-- What is being asked --
Word for word, transcribe the data below from the line with "herbal supplement manufacturer (284, 2237)" to the line with "Black Garlic Private", keeping both of those lines.

**** Information supplied

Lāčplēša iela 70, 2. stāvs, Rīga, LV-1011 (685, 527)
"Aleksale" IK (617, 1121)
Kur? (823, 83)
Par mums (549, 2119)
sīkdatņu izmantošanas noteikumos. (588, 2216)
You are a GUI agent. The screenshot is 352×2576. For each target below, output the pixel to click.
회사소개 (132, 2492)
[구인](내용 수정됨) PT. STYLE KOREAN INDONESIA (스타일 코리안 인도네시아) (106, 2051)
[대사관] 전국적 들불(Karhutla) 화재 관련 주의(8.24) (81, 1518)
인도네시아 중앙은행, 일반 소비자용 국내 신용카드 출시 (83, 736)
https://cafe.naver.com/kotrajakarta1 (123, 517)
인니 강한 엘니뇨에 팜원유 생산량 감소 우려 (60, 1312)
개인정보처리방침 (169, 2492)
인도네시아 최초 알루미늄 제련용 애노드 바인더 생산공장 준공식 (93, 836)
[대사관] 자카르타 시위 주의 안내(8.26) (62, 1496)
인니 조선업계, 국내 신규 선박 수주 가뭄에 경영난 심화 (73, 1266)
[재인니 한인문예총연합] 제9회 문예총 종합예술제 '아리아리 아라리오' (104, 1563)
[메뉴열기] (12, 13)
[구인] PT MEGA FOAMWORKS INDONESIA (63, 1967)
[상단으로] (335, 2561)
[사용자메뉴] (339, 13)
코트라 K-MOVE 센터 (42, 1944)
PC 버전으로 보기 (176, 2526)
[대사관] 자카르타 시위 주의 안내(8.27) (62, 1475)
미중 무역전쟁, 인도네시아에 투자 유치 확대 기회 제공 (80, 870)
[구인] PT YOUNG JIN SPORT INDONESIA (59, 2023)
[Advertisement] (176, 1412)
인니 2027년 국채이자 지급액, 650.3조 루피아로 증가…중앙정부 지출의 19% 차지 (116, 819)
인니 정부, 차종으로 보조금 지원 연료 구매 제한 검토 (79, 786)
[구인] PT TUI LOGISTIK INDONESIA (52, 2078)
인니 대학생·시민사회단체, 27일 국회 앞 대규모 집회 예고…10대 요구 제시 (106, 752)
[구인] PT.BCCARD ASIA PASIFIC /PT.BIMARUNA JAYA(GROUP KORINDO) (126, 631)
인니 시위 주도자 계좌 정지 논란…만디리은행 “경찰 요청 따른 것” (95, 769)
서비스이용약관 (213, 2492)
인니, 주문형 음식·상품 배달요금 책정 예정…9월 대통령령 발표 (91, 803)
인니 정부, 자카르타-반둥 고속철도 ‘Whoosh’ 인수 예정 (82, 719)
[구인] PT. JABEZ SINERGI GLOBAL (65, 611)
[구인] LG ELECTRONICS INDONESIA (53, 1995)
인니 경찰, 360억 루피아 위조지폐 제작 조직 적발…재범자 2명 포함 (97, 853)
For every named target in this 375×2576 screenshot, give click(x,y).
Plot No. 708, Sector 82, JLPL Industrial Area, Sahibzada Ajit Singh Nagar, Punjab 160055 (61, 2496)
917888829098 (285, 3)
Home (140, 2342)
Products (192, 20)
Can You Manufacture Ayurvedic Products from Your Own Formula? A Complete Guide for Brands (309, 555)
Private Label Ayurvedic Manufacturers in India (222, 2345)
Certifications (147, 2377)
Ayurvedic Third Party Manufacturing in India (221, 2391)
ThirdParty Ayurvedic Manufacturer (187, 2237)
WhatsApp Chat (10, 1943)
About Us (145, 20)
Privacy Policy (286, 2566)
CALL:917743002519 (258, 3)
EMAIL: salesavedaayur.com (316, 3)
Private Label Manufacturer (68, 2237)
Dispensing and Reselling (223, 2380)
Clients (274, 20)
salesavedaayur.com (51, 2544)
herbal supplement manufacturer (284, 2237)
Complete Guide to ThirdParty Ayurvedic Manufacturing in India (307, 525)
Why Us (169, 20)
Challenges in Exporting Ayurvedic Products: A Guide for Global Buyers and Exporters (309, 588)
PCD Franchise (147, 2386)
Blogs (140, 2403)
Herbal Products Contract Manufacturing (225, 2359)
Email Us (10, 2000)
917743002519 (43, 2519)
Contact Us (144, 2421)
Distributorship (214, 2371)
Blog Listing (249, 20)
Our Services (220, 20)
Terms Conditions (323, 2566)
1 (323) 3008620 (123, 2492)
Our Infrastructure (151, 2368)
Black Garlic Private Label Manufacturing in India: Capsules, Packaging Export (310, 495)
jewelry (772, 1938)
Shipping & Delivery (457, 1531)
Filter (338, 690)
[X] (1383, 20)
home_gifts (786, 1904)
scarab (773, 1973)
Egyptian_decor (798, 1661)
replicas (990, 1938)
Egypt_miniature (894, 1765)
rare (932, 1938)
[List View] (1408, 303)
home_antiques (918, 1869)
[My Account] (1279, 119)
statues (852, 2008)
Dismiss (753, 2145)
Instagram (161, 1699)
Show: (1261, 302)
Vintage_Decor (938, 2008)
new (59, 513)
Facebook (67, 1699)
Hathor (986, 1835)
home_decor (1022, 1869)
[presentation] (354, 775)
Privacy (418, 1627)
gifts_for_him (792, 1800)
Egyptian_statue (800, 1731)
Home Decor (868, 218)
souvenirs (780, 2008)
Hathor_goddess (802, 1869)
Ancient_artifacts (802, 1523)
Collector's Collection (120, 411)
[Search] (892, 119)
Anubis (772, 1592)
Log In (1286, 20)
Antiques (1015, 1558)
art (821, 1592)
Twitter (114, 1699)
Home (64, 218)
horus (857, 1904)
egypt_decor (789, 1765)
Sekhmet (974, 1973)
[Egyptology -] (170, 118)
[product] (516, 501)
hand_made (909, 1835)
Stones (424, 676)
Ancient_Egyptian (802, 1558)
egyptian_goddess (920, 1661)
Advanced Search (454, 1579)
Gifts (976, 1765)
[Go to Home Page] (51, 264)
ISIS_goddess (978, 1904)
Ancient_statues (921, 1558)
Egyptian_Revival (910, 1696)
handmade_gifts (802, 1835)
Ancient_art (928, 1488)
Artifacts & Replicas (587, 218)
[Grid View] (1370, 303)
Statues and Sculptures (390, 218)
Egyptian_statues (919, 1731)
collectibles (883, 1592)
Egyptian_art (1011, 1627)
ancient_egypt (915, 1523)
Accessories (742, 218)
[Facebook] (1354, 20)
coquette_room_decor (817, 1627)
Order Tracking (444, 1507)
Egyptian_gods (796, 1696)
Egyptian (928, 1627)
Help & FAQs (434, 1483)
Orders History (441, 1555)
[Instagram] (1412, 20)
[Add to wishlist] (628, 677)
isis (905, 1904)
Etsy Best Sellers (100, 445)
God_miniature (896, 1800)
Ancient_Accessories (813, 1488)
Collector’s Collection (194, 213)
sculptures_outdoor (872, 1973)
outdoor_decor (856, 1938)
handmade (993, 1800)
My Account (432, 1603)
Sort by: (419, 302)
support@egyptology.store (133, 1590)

********

-- Task response --
herbal supplement manufacturer (284, 2237)
Complete Guide to ThirdParty Ayurvedic Manufacturing in India (307, 525)
Why Us (169, 20)
Challenges in Exporting Ayurvedic Products: A Guide for Global Buyers and Exporters (309, 588)
PCD Franchise (147, 2386)
Blogs (140, 2403)
Herbal Products Contract Manufacturing (225, 2359)
Email Us (10, 2000)
917743002519 (43, 2519)
Contact Us (144, 2421)
Distributorship (214, 2371)
Blog Listing (249, 20)
Our Services (220, 20)
Terms Conditions (323, 2566)
1 (323) 3008620 (123, 2492)
Our Infrastructure (151, 2368)
Black Garlic Private Label Manufacturing in India: Capsules, Packaging Export (310, 495)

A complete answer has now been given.